JOB 1:
Please rewrite the rows starting with the line that contains "Activate the Bottom Layer tab" and going on through the line that contains "Looking at the screenshot, I should click(291, 43).", replacing "Bottom Layer" with "Top Layer" and leaving everything else unchanged. Leave the pictures out of your answer.
═════ GIVEN TEXT ═════
Check for Missing Values
To make detecting missing values easier (and across different array
dtypes), Pandas provides the isnull() and notnull() functions, which are
also methods on Series and DataFrame objects −
import pandas as pd
import numpy as np
df = pd.DataFrame(np.random.randn(5, 3), index=['a', 'c', 'e', 'f',
'h'],columns=['one', 'two', 'three'])
df = df.reindex(['a', 'b', 'c', 'd', 'e', 'f', 'g', 'h'])
print df['one'].isnull()
import pandas as pd
import numpy as np
df = pd.DataFrame(np.random.randn(5, 3), index=['a', 'c', 'e', 'f',
'h'],columns=['one', 'two', 'three'])
df = df.reindex(['a', 'b', 'c', 'd', 'e', 'f', 'g', 'h'])
print df['one'].notnull()
Calculations with Missing Data
When summing data, NA will be treated as Zero
If the data are all NA, then the result will be NA
import pandas as pd
import numpy as np
df = pd.DataFrame(np.random.randn(5, 3), index=['a', 'c', 'e', 'f',
'h'],columns=['one', 'two', 'three'])
df = df.reindex(['a', 'b', 'c', 'd', 'e', 'f', 'g', 'h'])
print df['one'].sum()
═════ RAW DATA ═════
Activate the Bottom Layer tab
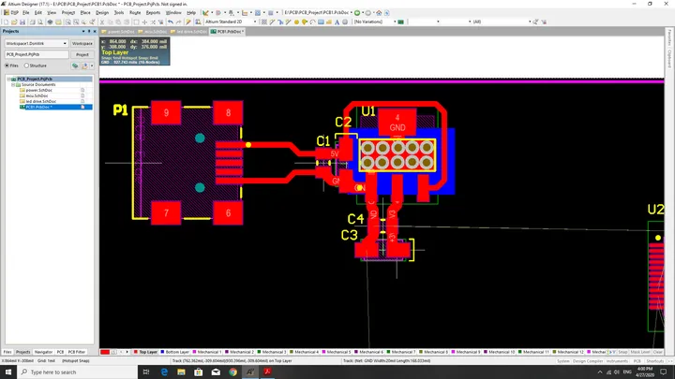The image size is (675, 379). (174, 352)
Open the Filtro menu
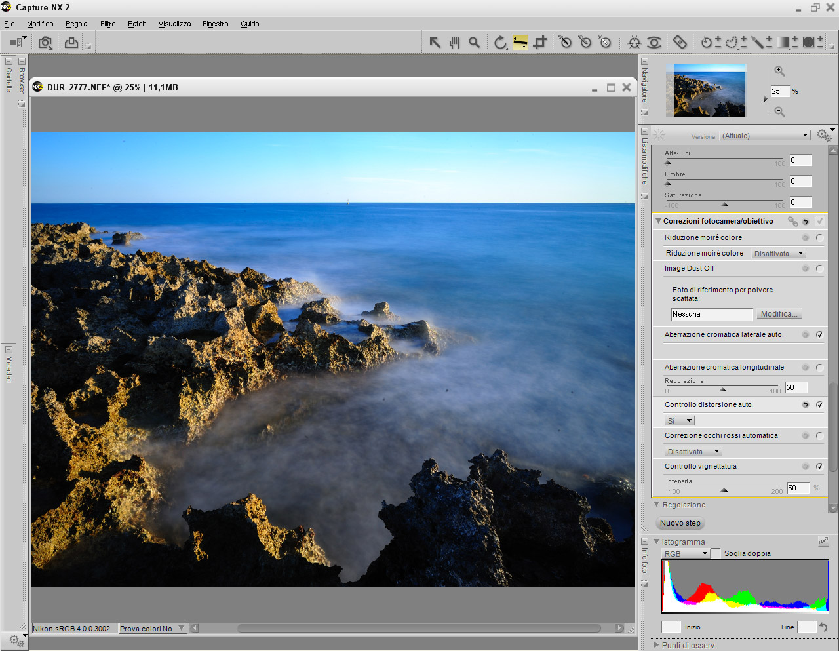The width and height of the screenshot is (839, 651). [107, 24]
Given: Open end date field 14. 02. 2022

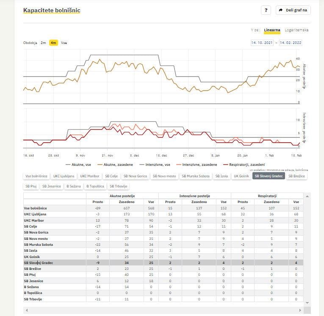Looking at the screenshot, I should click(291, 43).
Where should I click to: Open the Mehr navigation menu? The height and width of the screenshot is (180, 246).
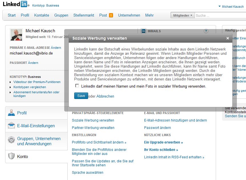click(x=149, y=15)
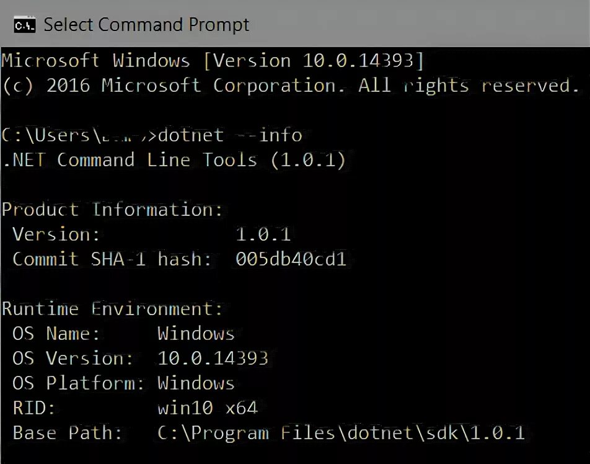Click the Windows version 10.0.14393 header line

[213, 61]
═════
═════ RAW DATA ═════
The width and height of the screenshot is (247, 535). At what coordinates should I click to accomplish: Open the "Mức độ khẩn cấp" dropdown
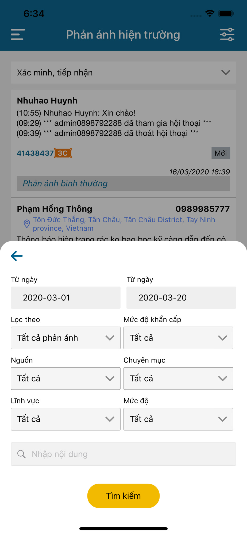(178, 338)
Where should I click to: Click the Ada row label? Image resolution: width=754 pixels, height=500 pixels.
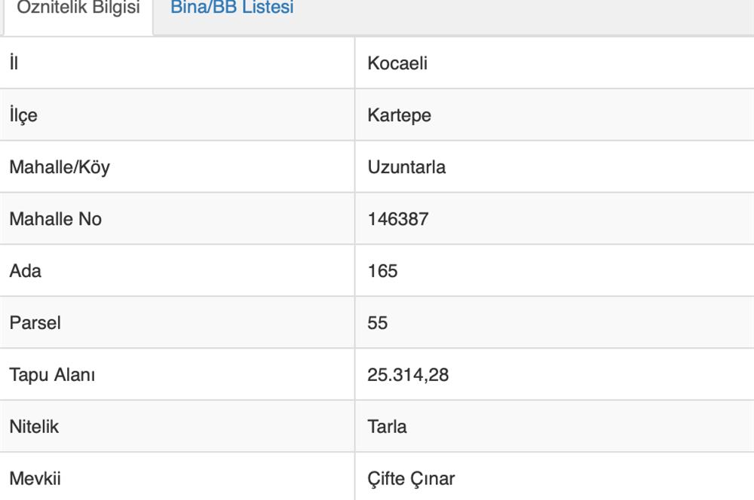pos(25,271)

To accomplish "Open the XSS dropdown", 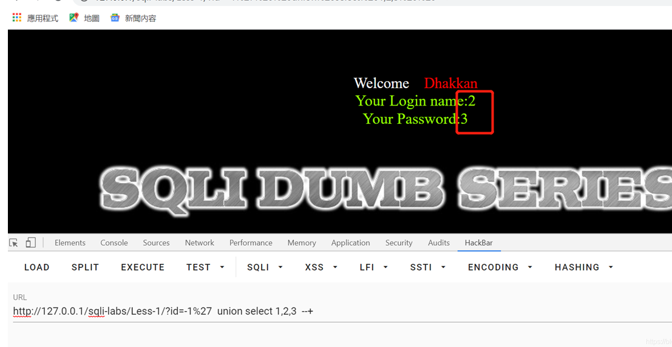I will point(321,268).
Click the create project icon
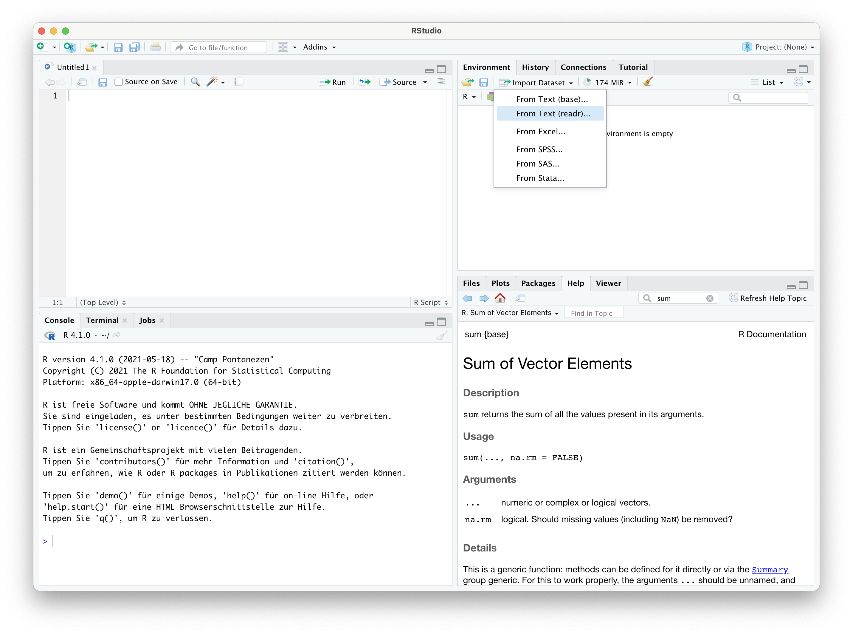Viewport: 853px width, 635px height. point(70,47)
═════
═════ RAW DATA ═════
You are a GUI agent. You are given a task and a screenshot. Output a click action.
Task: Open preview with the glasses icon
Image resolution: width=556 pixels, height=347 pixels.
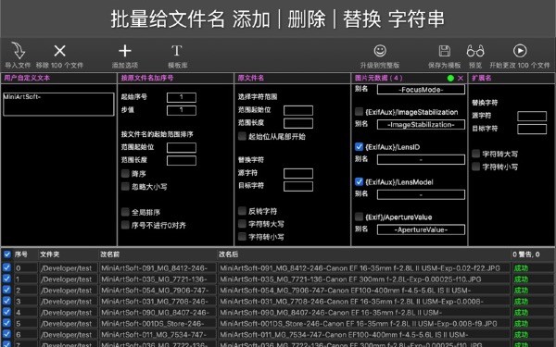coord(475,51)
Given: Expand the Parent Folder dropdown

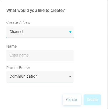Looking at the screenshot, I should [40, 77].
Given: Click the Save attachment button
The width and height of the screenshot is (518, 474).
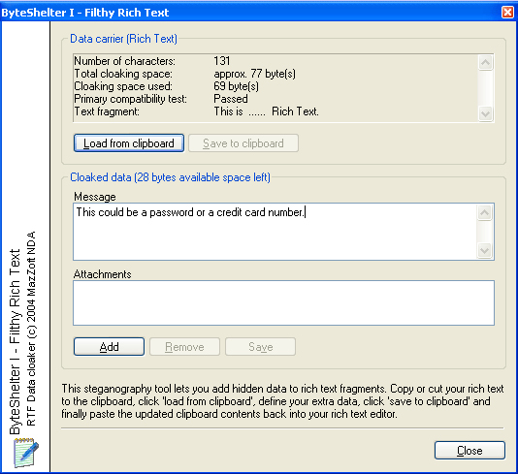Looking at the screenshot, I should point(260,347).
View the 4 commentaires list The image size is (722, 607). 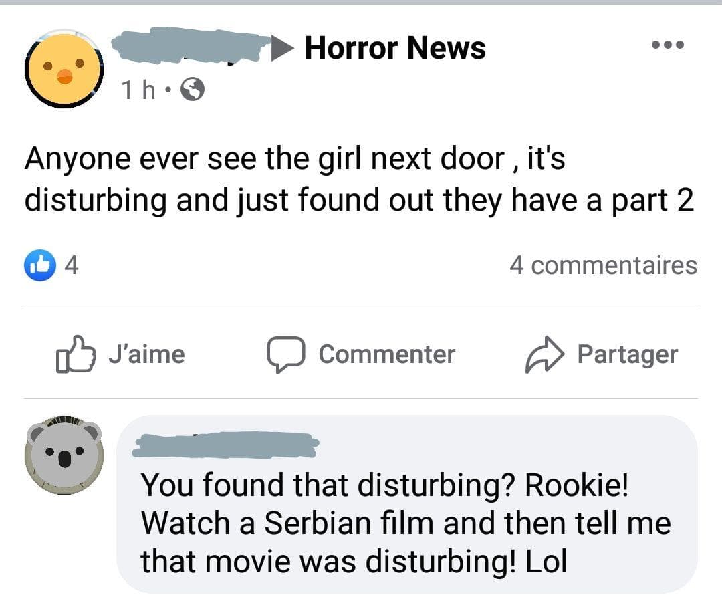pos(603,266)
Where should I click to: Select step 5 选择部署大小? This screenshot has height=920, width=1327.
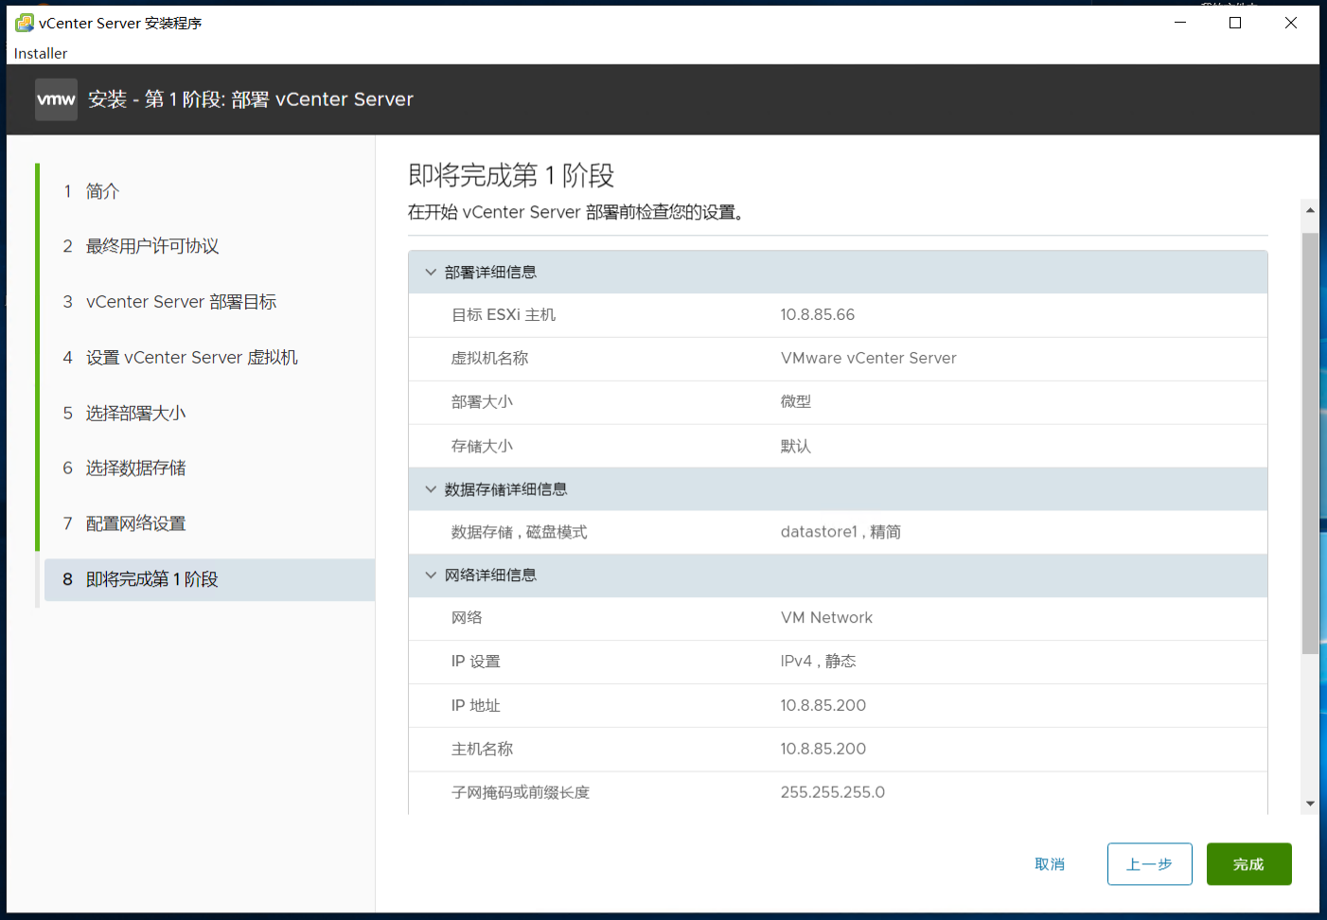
═════
JOB 2:
In the pandas missing-data text, shorten the paragraph that begins "To make detecting missing values easier" into one brief sentence that keeps its main facts.

FINISHED ANSWER 1:
Activate the Top Layer tab
The image size is (675, 379). (174, 352)
Open the Filtro menu
The width and height of the screenshot is (839, 651). [107, 24]
Given: Open end date field 14. 02. 2022

Looking at the screenshot, I should click(291, 43).

FINISHED ANSWER 2:
Pandas offers the isnull() and notnull() functions, which also work as methods on Series and DataFrame objects, to make missing values easier to detect across different array dtypes.